The AI Factor
Great examples of the power of machine learning on medical data are easy to find today. Dr. Atul Butte, director of the Institute for Computational Health Sciences at UCSF, employed AI on big public datasets to isolate a molecular treatment for small-cell lung cancer; Butte predicts computational optimization can bring drug development down from $1 billion to a mere $100,000, and from 10 years to 2 years. Many public datasets are being created: Harvard’s Personal Genome Project, MHealth, Chicago Health Atlas and HealthData.gov are just a few among dozens of accessible libraries.
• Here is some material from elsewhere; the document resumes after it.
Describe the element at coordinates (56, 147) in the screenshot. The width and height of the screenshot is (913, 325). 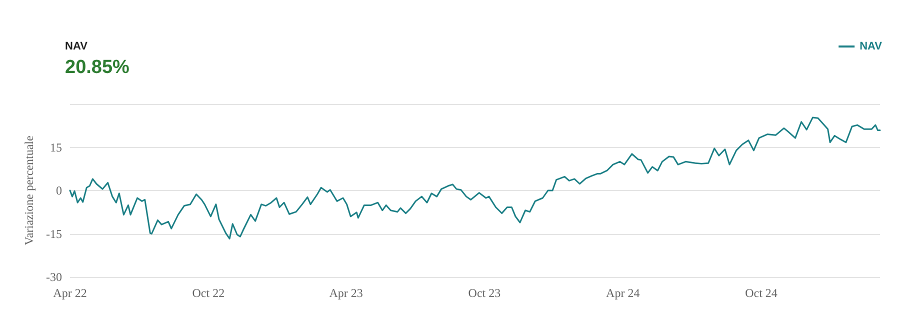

However, most live medical data in EHRs is decisively not AI-ready. It has to be extracted and standardized, which is laborious work. Machine learning can then scour the data to discover “hidden layers,” i.e., patterns never seen before. But that intelligence can’t then just turn around and run on the live EHR data, especially when it’s looking for something extremely complex, such as a constellation of genes interacting with lifestyle factors. Even when EHRs do comply to a standard, that EHR architecture typically was not built from the ground up for AI optimization.
Anyone and everyone will promise artificial intelligence insight from data. But it’s those who are already doing it, across millions of patients, on live data, who have the distinct advantage.
Interoperability is the holy grail. The problem is that people have to get paid for it.